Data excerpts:
***
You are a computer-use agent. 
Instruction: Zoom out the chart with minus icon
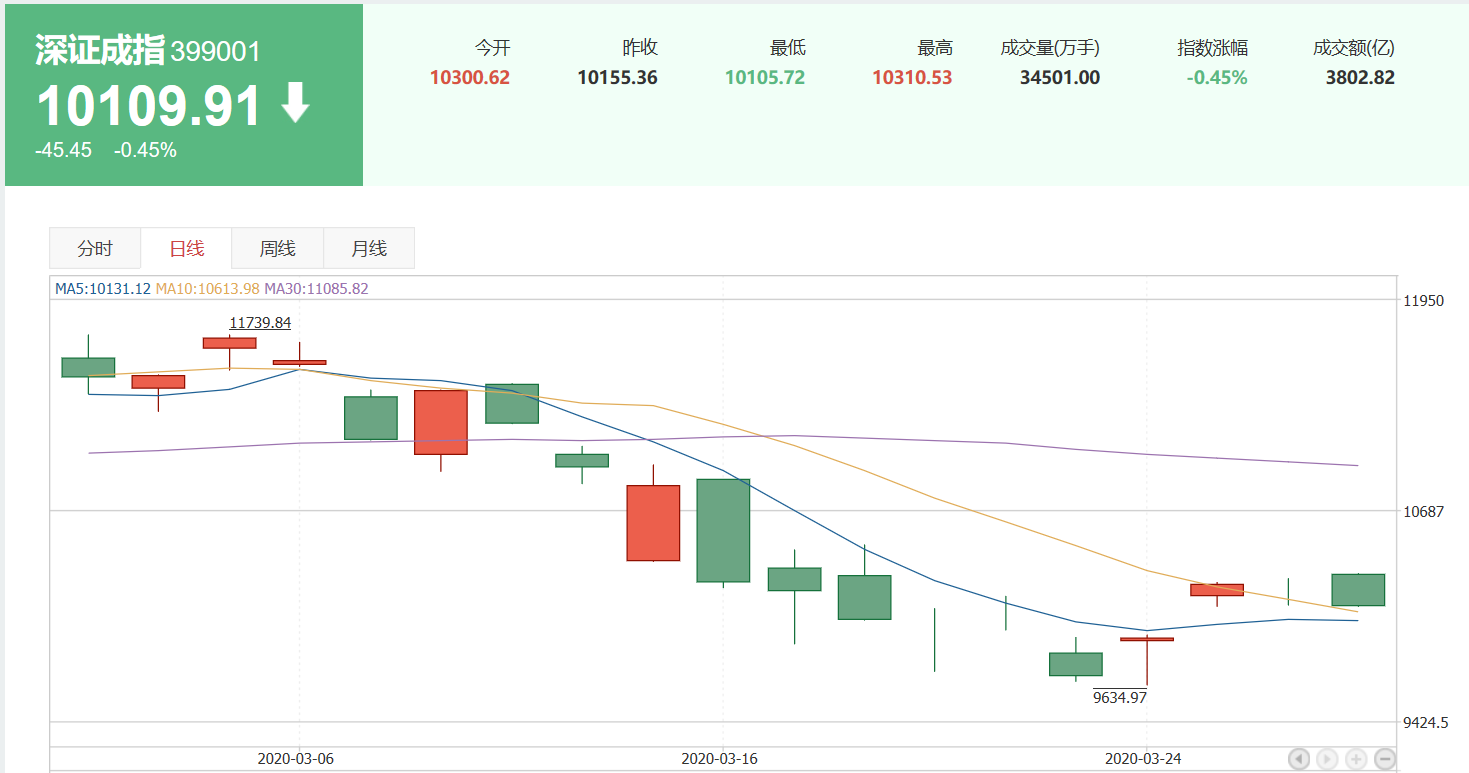coord(1385,759)
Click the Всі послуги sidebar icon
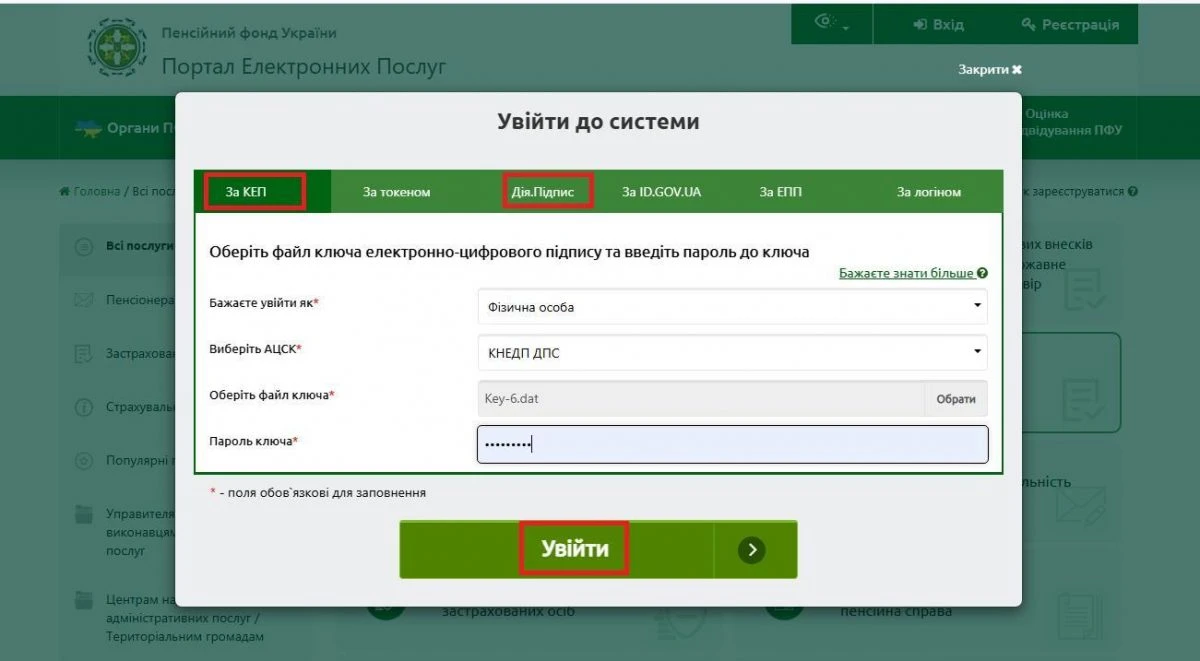 point(85,246)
***
WHAT NEEDS TO BE DONE. Starting at the line that holds "Instruction: Zoom out", print each line through the last one of the entries above, exactly and with both ends included; no pictures.

RESPONSE BOX.
Instruction: Zoom out the chart with minus icon
coord(1385,759)
Click the Всі послуги sidebar icon
 point(85,246)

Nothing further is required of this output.